Link Search Menu Expand Document

Compiler “ramc-ram”

RAM has a very simple assembler-like language, consisting of direct and indirect reading/writing from/to registers or input/output tape. Also, there are three control-flow instructions.

Language syntax

The program written for this compiler consists of two sections:

INPUT section

Input section

The INPUT section contains definitions the content of input tape - one or more lines in the form:

<input> ITEMS

where ITEMS is a space-separated list of inputs. Each input is one word - it might be any number or string. By default, every cell in the input tape is a string, and it is not interpreted as some data type. It is only in a time when it is used - the instruction which works with the cell defines of which “type” it should be.

For example, the input section might be:

    <input> 1 2 3 hello world!

In this case, there are five inputs: numbers 1,2,3, then word “hello” and the last one is “world!”.

Instructions section

There exist many possible formats or variations of RAM instructions, unfortunately, the syntax is not very unified. I guess the reason is that RAM is not a real machine, and for the purposes of the algorithm analysis the machine is so simple that it’s description is repeated in almost every paper where it appears.

For this reason, the instructions format or the whole vocabulary might be different from what you expected or used for. We have to live with it, but the differences are really small.

Instructions should follow the Input section, but the sections can be mixed. It is just good practice to have input separated from the code. Each instruction must be on a separate line, in the form:

    [LABEL:] INSTRUCTION [; optional comment]

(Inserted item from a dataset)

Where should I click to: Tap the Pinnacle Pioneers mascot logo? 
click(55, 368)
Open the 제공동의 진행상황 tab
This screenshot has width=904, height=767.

Each instruction position can be optionally labeled with some identifier (LABEL field), followed by a colon (:) character. The labels can be then referred to in other instructions.

Comments begin with a semicolon (;) character and continue to the end of the line. There are no multi-line comments.

Instructions consist of the operation code and optional operand, separated with space ( ).

Operation code is expressed as an abbreviation of corresponding operation (e.g. SUB for SUBtraction). An operand can be one of three types: constant (=i), direct operand (i), where i specifies the register index on tape and indirect operand (*i), where the address of operand specified is stored in register R~i~.

The following table describes all possible instructions, usable in the RAM simulator:

Instruction Constant (=i) Direct (i) Indirect (*i)
READ   R~i~ <- next input  
WRITE output <- i output <- R~i~ output <- M<R~i~>
LOAD R~0~ <- i R~0~ <- R~i~ R~0~ <- M<R~i~>
STORE   R~i~ <- R~0~ M<R~i~> <- R~0~
ADD R~0~ <- R~0~ + i R~0~ <- R~0~ + R~i~ R~0~ <- R~0~ + M<R~i~>
SUB R~0~ <- R~0~ - i R~0~ <- R~0~ - R~i~ R~0~ <- R~0~ - M<R~i~>
MUL R~0~ <- R~0~ * i R~0~ <- R~0~ * R~i~ R~0~ <- R~0~ * M<R~i~>
DIV R~0~ <- R~0~ / i R~0~ <- R~0~ / R~i~ R~0~ <- R~0~ / M<R~i~>
JMP   IP <- i  
JZ   if R~0~ == 0 then IP <- i  
JGTZ   if R~0~ > 0 then IP <- i  
HALT   halts the simulation  

The table describes also the behavior of each instruction. The compiler does not care about the behavior, but about the syntax of the instructions, which is also incorporated in the table.

For example, this is a valid program:

; input:  X -> r1
;         Y -> r2
; output: X -> Y
;         Y -> Y

<input> 3 4 world hello

<input> sss
; load X,Y
read 1
read 2

; load r.X, r.Y
read *1
read *2

; copy
load *2
store *1